Now train a model and log the test score to Neptune.

In [11]:
from sklearn.ensemble import RandomForestClassifier 

TEST_DATASET_PATH = '../datasets/tables/test.csv'

PARAMS = {'n_estimators': 8,
          'max_depth':3,
          'max_features':2,
         }
run["parameters"] = PARAMS

train = pd.read_csv(TRAIN_DATASET_PATH)
test = pd.read_csv(TEST_DATASET_PATH)

FEATURE_COLUMNS = ['sepal.length', 'sepal.width', 'petal.length', 'petal.width']
TARGET_COLUMN = ['variety']
X_train, y_train = train[FEATURE_COLUMNS], train[TARGET_COLUMN]
X_test, y_test = test[FEATURE_COLUMNS], test[TARGET_COLUMN]

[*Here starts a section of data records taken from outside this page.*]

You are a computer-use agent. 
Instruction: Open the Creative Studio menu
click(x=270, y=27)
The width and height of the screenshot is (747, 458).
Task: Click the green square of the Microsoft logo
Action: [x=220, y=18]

rf = RandomForestClassifier(**PARAMS)
rf.fit(X_train, y_train)

score = rf.score(X_test, y_test)
run["metrics/test_score"] = score



Stop logging to Neptune

In [12]:
run.stop()
project.stop()

Shutting down background jobs, please wait a moment...
Done!


Waiting for the remaining 6 operations to synchronize with Neptune. Do not kill this process.


All 6 operations synced, thanks for waiting!
Shutting down background jobs, please wait a moment...
Done!
All 0 operations synced, thanks for waiting!